Prostaglandin E2, adenosine and nitric oxide regulate local medullary oxygen balance. Prostaglandin E2 (PGE2) is produced chiefly by collecting duct cells and interstitial cells of the papilla. It inhibits active transport by the medullary thick limb and reduces transport related oxygen consumption by mTAL cells. In addition, PGE2 enhances medullary blood flow. Inhibition of PGE2 production with indomethacin reduces medullary PO2 and presumably is responsible for the chronic interstitial nephritis of analgesic nephropathy, characterized by fibrosis that is especially marked in the renal medulla and papilla, progressing to papillary necrosis.
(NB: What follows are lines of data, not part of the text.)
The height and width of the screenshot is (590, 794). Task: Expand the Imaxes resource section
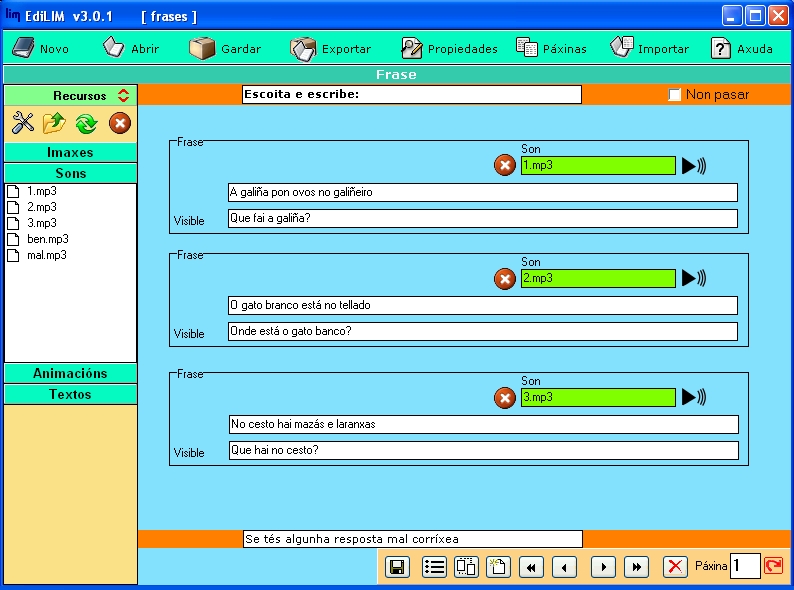70,153
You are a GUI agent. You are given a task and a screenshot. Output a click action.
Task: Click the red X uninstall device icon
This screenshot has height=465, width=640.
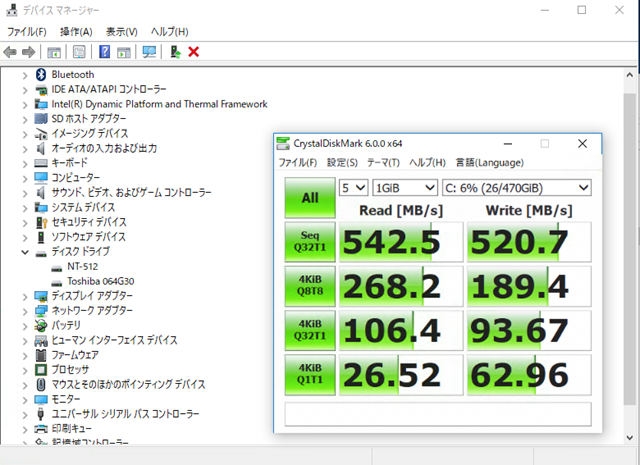click(193, 51)
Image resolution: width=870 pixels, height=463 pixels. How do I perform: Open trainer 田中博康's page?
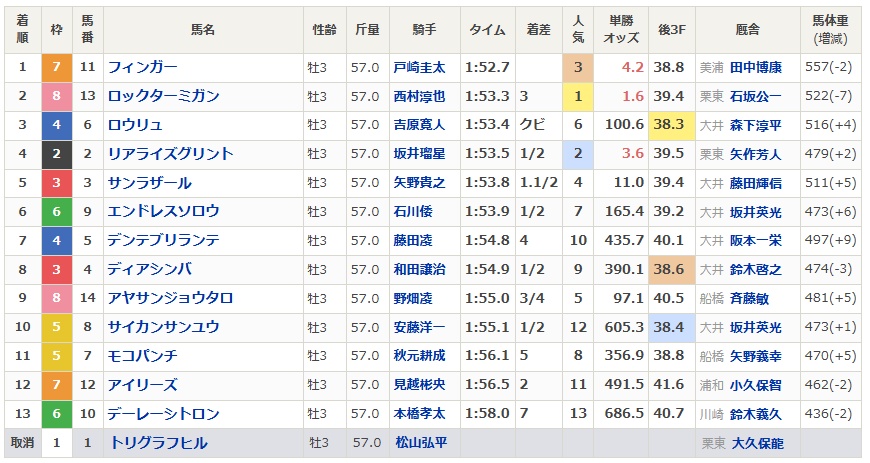coord(755,67)
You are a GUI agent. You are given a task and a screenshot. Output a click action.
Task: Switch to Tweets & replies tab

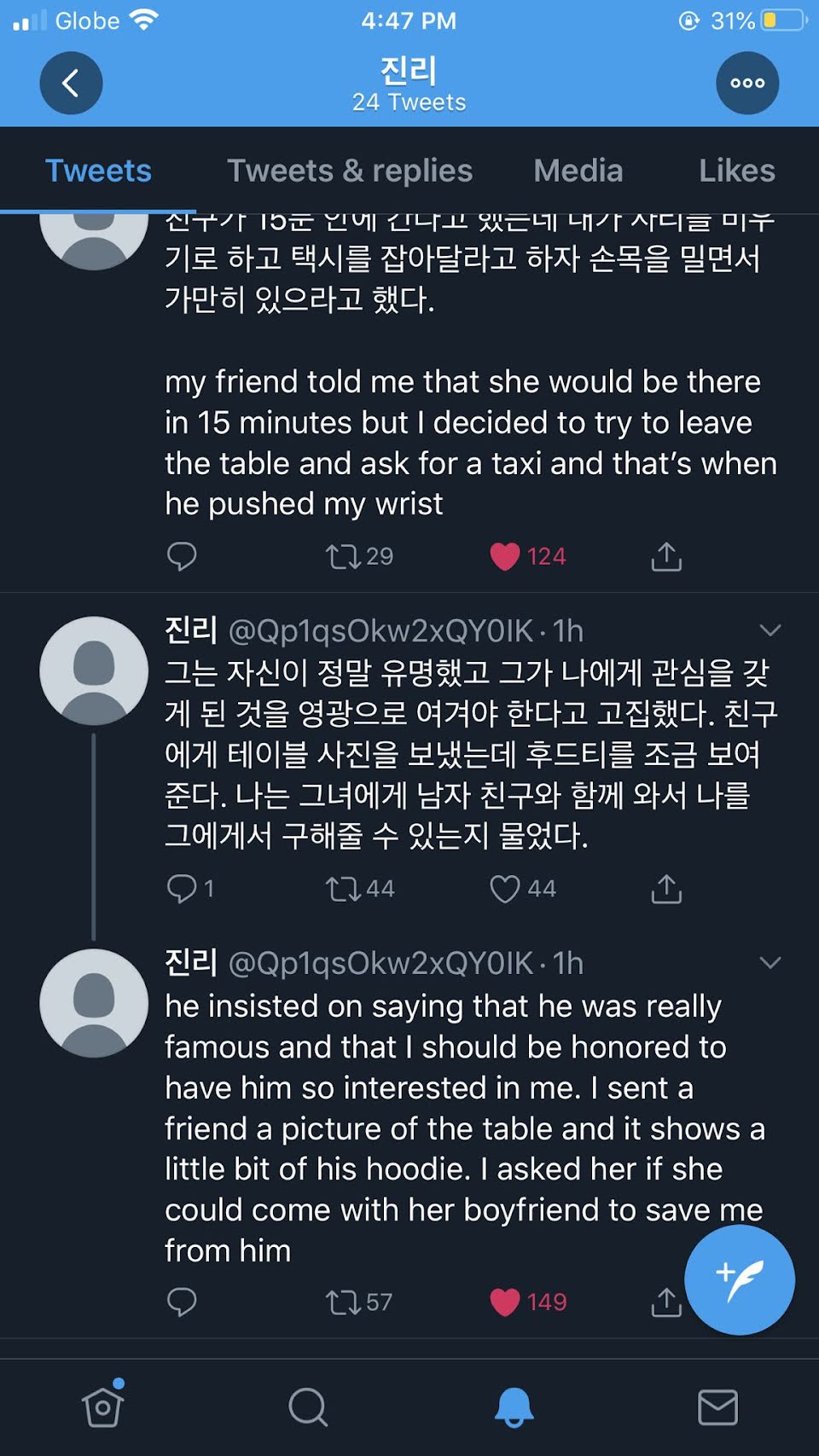pos(350,171)
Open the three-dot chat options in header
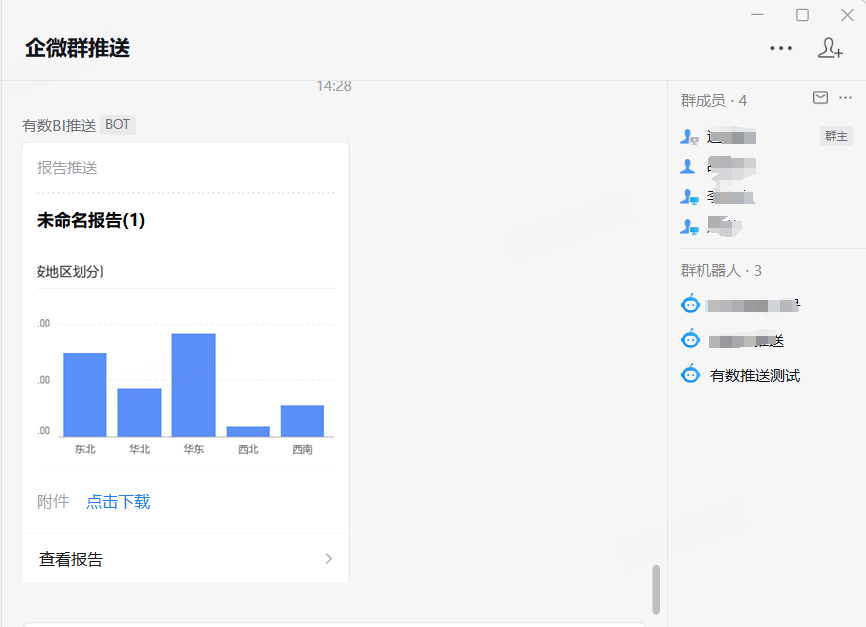The height and width of the screenshot is (627, 866). [781, 48]
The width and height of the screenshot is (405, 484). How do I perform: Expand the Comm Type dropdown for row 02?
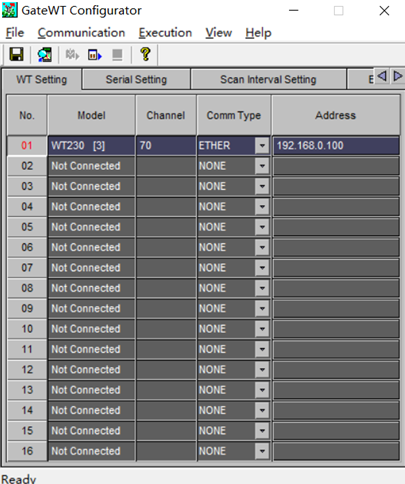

Adenosine activates inhibitory receptors which reduces the activity of adenylate cyclase. Adenosine analogues active at the A1 receptor inhibit active transport in thick ascending limbs and reduce anoxic injury to the mTAL. Adenosine and its analogues markedly enhance tubuloglomerular feedback and increases the supply of oxygen by improving vasa recta flow. Nitric oxide (NO) is produced from arginine by nitric oxide synthase, which is heavily concentrated in the renal medulla . The effect of NO is probably a dual one, both to increase vasa recta flow and to decrease active transport by the mTAL .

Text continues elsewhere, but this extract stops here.